PriceGrabber just released the results of a survey of 1,631 American consumers. It's an interesting read, but I'm not sure how much it can be relied on.
I'm looking at the methodology now, and I'm not so sure that I trust the data. They sent out nearly 2m survey request, basically to anyone who had bought online from one of PriceGrabber's retail partners. Respondents were self selected. That last concerns me; I know that if I wanted to I could have put together a group to skew the results.
Here is the report summary:
- The eReader market is gaining share. 1 in 20 consumers own an eReader and one third plan to purchase an eReader in the next 12 months. The most popular electronic reading devices consumers plan to purchase in the next year are the Apple iPad (20%) and the Amazon Kindle (12%).
- The primary use of an Apple iPad has yet to be determined. The Apple iPad doesn’t have a significant image as an eReader, only 13% say they would primarily use it as an eReader.
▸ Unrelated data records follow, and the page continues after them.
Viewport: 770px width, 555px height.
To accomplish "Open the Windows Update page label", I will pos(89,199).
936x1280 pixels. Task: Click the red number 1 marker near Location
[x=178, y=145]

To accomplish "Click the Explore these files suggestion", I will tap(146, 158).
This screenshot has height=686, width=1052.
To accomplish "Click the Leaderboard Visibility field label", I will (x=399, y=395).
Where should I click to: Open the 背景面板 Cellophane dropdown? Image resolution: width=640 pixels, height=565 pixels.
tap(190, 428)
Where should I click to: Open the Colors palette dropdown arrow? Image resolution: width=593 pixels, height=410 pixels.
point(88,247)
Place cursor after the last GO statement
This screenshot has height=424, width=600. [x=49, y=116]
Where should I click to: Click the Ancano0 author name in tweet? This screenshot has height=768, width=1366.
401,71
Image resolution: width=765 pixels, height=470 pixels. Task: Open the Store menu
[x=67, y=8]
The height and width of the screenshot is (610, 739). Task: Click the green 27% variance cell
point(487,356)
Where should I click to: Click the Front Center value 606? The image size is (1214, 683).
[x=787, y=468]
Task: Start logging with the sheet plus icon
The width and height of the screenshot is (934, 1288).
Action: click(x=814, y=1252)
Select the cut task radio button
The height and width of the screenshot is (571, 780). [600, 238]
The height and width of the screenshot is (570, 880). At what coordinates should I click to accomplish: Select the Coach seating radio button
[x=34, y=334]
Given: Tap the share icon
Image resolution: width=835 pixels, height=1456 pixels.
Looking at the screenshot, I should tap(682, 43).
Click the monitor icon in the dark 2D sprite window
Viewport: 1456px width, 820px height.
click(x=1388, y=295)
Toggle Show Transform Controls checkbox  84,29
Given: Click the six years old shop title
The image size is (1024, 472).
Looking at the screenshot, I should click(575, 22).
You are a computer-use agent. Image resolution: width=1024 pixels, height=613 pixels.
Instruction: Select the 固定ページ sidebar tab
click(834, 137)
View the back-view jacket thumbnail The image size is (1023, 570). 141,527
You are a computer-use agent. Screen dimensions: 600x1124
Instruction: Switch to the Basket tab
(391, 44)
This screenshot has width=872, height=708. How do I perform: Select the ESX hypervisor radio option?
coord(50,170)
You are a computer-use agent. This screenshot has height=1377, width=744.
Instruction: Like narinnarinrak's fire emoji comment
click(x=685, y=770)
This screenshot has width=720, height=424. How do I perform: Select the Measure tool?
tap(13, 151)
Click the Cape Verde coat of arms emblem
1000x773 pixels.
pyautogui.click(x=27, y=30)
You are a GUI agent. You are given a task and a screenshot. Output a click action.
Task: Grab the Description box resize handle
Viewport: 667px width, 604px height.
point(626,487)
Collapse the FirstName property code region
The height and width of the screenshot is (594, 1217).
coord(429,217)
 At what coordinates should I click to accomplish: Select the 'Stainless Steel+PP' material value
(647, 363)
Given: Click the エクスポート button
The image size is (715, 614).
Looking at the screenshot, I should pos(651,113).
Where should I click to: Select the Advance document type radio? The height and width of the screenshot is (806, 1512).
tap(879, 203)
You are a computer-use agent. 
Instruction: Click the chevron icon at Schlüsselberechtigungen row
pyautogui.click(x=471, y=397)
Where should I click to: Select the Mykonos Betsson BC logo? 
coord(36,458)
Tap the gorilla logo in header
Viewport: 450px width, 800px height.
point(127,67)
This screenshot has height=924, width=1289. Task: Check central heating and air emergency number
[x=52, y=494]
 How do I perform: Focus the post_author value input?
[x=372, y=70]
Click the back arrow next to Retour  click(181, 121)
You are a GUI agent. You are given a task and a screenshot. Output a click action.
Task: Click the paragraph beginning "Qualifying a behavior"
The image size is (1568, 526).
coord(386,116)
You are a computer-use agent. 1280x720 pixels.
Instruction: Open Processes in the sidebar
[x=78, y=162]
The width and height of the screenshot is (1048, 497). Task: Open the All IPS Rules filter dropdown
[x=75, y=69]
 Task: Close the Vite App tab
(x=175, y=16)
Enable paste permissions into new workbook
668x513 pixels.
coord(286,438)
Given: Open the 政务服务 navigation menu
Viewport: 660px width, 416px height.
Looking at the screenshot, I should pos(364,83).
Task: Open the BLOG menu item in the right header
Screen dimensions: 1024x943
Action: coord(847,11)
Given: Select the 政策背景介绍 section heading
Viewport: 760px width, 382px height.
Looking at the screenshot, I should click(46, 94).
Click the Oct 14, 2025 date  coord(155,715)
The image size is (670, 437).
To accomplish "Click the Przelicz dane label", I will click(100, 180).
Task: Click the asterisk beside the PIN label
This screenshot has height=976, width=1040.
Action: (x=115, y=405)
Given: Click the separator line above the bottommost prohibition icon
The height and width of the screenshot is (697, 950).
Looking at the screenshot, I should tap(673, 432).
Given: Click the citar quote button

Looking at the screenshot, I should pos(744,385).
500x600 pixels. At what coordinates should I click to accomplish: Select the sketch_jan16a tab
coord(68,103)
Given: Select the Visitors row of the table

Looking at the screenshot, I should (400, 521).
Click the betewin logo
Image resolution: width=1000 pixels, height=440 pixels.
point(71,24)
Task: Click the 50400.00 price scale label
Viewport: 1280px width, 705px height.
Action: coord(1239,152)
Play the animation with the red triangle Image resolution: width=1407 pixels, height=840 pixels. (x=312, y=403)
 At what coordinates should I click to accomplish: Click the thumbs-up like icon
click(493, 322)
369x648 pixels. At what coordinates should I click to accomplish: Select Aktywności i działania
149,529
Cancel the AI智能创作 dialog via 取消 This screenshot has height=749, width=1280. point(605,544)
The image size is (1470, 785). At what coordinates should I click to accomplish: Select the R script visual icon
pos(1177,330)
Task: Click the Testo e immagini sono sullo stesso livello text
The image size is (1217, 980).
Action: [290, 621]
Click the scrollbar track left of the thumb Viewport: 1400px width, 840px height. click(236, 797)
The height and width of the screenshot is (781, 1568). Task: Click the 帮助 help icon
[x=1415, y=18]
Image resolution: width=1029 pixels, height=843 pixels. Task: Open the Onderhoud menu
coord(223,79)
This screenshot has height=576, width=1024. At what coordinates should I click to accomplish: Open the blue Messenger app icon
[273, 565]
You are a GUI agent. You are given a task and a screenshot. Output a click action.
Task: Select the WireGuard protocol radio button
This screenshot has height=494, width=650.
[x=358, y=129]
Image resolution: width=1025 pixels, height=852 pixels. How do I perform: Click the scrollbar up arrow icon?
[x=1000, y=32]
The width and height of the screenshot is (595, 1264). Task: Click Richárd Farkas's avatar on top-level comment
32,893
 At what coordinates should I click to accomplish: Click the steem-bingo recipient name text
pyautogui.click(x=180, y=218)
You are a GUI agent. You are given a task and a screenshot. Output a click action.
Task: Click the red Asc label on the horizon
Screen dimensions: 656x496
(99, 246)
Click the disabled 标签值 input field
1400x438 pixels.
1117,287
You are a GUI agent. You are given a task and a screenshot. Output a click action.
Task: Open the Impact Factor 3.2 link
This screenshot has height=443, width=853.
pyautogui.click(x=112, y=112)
The remaining consumers would primarily use the Apple iPad as an additional mobile productivity device (20%), a replacement for a laptop or netbook (19%), an entertainment device (10%), or an educational/entertainment device for a child (3%).
- Touch-screens alone won't convince someone to buy an eReader. The touch-screen (45%) has to be combined with a portable size (39%), and availability of eBooks (37%) to win over consumers.
- Price is a deterrent for most consumers. 80% of consumers aren’t willing to pay more than $250 for an eReader; however, the average price of the top 10 eReaders on PriceGrabber.com is $241 and the lowest priced Kindle from Amazon is $260.
- Publishers fight for higher consumer prices for eBooks and win. Even though 59% of consumers wouldn't purchase an eBook for the same amount as a paper book, five of the six largest publishers —Hachette Book Group, HarperCollins Publishers, Macmillan, Penguin Group and Simon & Schuster — succeeded in raising the consumer price of best-selling and newly released eBooks.
- The eBook vs. the paper book. 41% of consumers would miss aspects of reading paper books if they switched to reading eBooks on eReaders. The top three aspects consumers mentioned include: touch & feel (36%), portability (13%), and making notes (13%).